• [Source data]:
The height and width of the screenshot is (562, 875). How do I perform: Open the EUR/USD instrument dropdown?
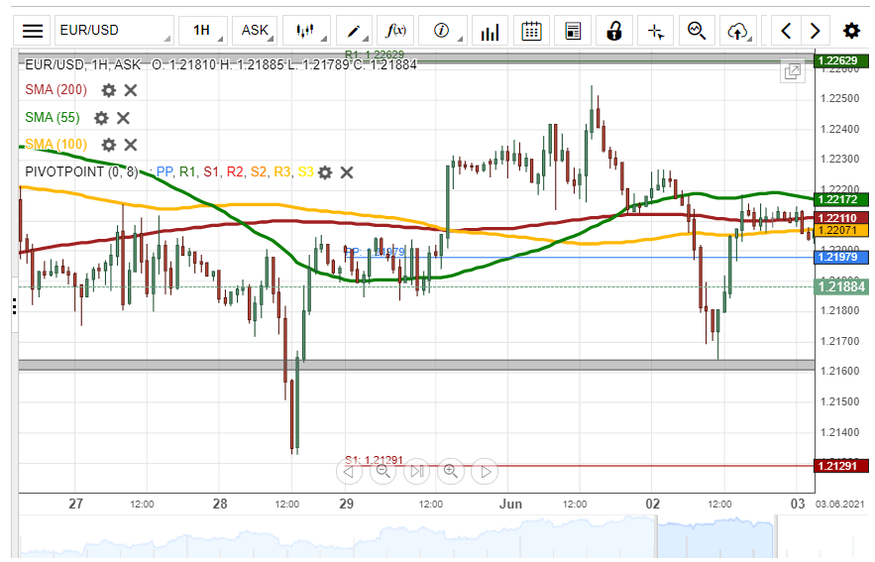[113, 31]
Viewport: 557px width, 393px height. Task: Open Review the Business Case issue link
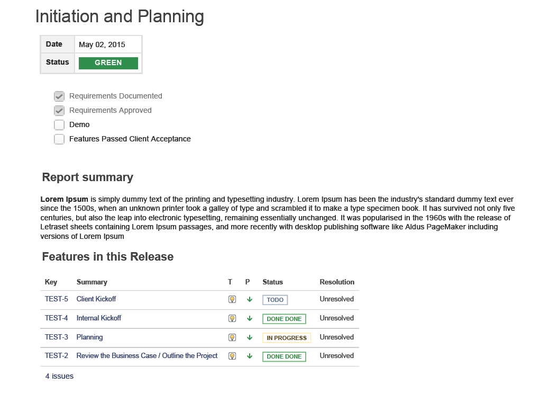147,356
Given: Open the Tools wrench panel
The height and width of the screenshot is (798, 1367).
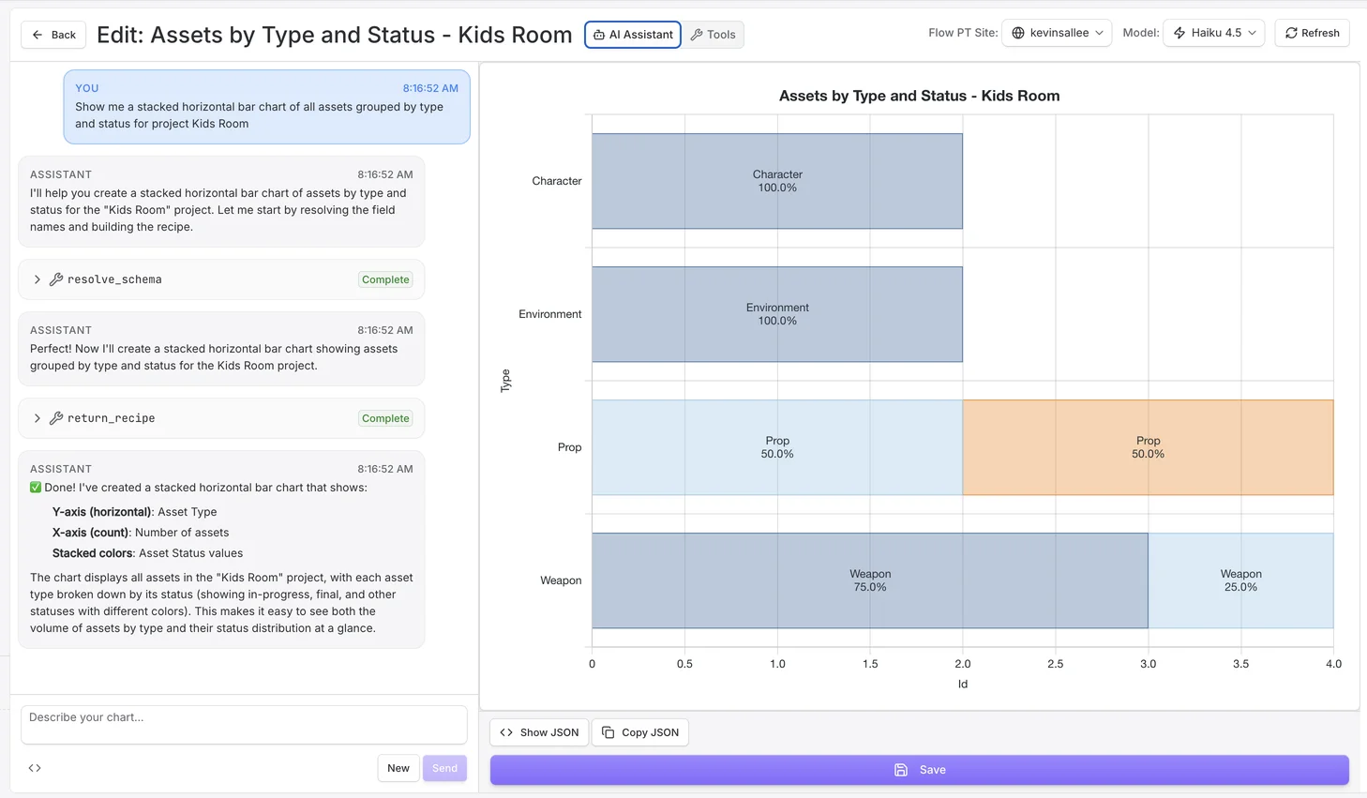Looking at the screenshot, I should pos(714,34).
...
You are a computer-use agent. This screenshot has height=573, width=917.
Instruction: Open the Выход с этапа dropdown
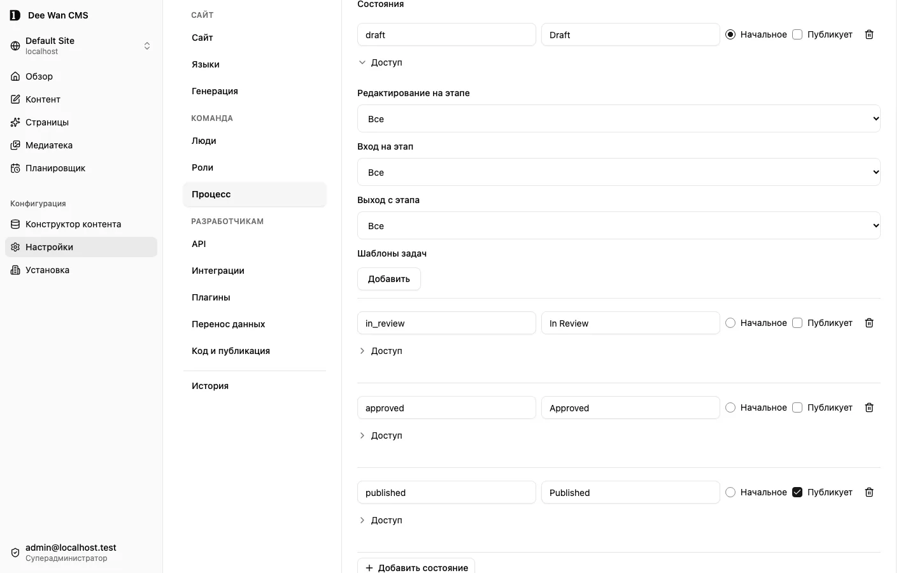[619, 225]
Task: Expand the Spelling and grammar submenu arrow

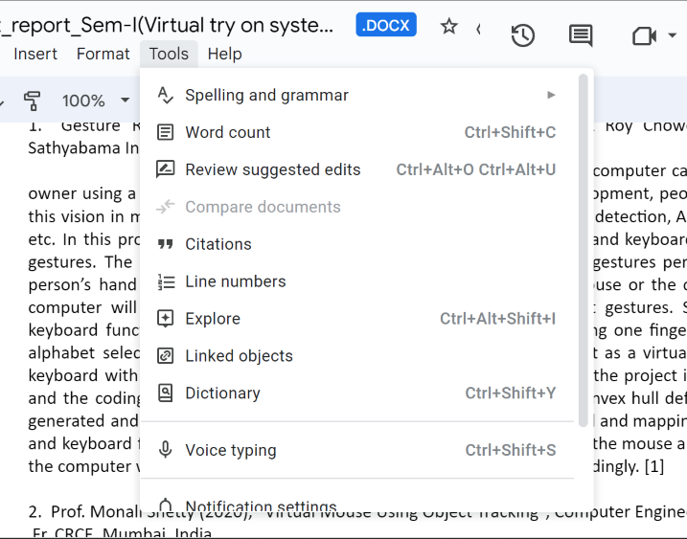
==
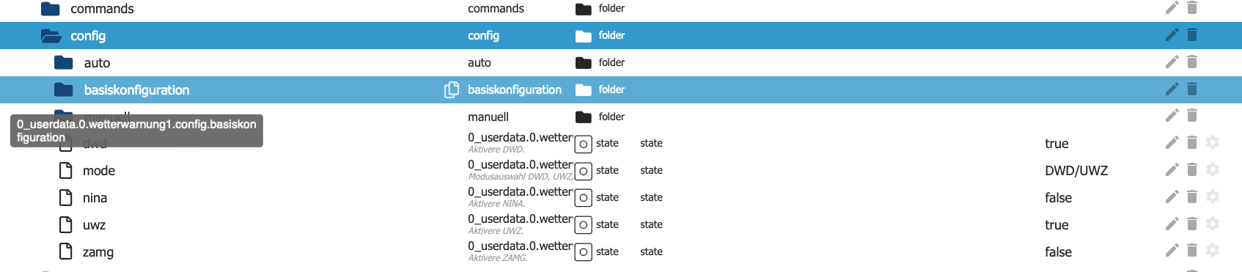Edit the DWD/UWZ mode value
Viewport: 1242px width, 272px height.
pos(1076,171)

• [What to do]:
Every line from the one with "The height and width of the screenshot is (562, 875)." through the one with "Given: Open the Tools wrench panel" is to be reproduced exactly as written above, and the pictures are to be dropped.

• [Exercise result]:
The height and width of the screenshot is (562, 875). How do I perform: Open the EUR/USD instrument dropdown?
[113, 31]
Viewport: 557px width, 393px height. Task: Open Review the Business Case issue link
147,356
Given: Open the Tools wrench panel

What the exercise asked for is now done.